§ Problem description
Everything from the line with "Task: Open お名前メール envelope icon" to the end of the entries should be copied exactly, and nothing else.

§ Data extracts

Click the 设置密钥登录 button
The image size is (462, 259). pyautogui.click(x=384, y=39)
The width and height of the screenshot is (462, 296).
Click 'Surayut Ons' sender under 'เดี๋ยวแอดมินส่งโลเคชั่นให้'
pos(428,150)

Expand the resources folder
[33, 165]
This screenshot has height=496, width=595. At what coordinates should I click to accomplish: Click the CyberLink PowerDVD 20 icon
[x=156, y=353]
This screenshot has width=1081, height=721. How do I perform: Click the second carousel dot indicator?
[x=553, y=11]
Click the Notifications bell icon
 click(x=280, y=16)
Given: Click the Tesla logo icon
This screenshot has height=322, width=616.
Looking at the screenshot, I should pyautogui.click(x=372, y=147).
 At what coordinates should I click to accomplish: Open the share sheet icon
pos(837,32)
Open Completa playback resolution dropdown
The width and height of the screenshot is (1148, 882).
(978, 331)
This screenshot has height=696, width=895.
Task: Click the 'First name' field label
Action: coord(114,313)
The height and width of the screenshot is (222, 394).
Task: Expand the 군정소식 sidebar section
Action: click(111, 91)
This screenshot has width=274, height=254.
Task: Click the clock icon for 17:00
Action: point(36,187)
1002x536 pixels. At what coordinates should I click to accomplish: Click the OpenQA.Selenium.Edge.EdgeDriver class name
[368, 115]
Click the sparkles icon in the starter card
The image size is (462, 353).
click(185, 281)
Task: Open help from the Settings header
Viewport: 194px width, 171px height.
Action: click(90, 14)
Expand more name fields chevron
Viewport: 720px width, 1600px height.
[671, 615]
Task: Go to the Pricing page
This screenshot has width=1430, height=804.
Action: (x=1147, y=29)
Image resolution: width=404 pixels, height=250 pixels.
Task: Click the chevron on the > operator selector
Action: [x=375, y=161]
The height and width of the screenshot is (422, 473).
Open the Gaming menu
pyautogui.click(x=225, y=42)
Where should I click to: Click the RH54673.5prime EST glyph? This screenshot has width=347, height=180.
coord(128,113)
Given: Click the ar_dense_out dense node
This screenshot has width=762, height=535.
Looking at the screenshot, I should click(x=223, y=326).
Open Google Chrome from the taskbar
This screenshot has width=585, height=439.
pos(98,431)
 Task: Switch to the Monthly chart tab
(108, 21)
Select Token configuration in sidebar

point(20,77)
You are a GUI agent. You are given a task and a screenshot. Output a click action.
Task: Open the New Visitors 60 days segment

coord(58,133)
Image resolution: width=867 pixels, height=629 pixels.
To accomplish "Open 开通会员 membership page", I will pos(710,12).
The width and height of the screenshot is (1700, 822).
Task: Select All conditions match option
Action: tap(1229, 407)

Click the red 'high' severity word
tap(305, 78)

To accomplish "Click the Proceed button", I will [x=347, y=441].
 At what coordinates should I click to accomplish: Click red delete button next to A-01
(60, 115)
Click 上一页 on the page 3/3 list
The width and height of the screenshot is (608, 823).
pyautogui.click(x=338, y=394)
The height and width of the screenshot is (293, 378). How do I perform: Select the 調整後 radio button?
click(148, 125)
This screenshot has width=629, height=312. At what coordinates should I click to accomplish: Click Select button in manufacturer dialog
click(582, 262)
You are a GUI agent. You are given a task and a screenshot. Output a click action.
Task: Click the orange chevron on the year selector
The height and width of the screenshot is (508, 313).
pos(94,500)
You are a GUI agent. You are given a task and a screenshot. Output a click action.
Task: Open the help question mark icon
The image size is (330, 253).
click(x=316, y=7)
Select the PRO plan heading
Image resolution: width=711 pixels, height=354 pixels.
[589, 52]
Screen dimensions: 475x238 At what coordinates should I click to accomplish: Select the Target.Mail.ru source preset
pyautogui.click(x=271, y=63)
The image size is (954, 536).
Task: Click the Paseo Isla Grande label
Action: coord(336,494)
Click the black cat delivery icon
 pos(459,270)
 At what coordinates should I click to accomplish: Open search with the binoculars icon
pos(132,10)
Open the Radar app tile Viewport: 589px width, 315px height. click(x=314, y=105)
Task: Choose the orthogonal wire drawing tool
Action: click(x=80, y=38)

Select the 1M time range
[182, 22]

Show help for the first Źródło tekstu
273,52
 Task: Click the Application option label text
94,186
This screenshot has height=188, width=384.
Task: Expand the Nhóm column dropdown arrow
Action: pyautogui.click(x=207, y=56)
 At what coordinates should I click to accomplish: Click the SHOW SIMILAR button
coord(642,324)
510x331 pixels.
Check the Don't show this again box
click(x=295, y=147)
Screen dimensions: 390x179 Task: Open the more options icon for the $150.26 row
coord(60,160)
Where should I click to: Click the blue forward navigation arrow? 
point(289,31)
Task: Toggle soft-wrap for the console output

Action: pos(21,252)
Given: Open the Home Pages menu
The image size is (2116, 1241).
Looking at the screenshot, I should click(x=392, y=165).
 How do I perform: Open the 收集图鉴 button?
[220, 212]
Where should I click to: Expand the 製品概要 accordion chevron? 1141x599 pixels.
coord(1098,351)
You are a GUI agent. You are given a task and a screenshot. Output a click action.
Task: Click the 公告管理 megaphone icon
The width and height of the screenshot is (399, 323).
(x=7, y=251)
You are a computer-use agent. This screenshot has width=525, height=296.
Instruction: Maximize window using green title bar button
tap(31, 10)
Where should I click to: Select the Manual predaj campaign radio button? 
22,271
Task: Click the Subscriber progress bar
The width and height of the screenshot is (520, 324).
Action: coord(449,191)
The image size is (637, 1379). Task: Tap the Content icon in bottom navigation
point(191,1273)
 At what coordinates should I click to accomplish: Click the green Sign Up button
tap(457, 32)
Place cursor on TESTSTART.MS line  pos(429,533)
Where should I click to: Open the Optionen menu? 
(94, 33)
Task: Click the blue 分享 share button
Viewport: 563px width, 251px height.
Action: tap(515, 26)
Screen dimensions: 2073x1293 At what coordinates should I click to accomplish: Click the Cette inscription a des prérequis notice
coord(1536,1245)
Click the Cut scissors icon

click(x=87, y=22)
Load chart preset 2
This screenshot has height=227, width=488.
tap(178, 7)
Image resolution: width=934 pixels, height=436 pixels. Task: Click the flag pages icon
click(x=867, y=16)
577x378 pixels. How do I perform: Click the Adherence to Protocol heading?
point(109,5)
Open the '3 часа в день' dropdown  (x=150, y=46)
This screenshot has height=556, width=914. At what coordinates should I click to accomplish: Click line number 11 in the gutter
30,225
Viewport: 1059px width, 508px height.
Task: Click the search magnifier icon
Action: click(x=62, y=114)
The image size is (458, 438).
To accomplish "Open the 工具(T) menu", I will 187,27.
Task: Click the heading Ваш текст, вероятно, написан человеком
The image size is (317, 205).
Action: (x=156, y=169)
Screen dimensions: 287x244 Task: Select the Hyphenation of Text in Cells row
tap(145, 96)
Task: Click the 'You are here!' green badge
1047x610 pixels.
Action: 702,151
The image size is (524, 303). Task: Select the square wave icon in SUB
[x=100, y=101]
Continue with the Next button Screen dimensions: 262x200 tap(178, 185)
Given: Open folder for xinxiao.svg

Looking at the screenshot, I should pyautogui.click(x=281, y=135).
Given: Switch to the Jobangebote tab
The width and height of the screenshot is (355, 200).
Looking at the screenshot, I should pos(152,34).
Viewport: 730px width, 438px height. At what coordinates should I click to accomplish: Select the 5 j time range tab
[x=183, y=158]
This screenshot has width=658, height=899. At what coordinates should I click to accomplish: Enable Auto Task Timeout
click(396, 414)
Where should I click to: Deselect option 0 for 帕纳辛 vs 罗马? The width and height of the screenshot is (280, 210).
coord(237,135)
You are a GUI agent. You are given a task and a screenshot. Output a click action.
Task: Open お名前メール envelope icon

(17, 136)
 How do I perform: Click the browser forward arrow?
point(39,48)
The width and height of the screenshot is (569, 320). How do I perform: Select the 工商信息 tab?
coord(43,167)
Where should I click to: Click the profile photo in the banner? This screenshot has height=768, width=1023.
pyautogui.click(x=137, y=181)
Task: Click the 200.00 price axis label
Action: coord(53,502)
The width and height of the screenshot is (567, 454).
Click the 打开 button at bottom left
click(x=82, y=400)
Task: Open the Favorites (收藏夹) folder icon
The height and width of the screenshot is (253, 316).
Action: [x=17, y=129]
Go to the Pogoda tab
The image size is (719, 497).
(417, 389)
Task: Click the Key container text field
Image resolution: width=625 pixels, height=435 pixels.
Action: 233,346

§ Result for this task
Task: Open お名前メール envelope icon

(17, 136)
 How do I perform: Click the browser forward arrow?
point(39,48)
The width and height of the screenshot is (569, 320). How do I perform: Select the 工商信息 tab?
coord(43,167)
Where should I click to: Click the profile photo in the banner? This screenshot has height=768, width=1023.
pyautogui.click(x=137, y=181)
Task: Click the 200.00 price axis label
Action: coord(53,502)
The width and height of the screenshot is (567, 454).
Click the 打开 button at bottom left
click(x=82, y=400)
Task: Open the Favorites (收藏夹) folder icon
The height and width of the screenshot is (253, 316).
Action: [x=17, y=129]
Go to the Pogoda tab
The image size is (719, 497).
(417, 389)
Task: Click the Key container text field
Image resolution: width=625 pixels, height=435 pixels.
Action: 233,346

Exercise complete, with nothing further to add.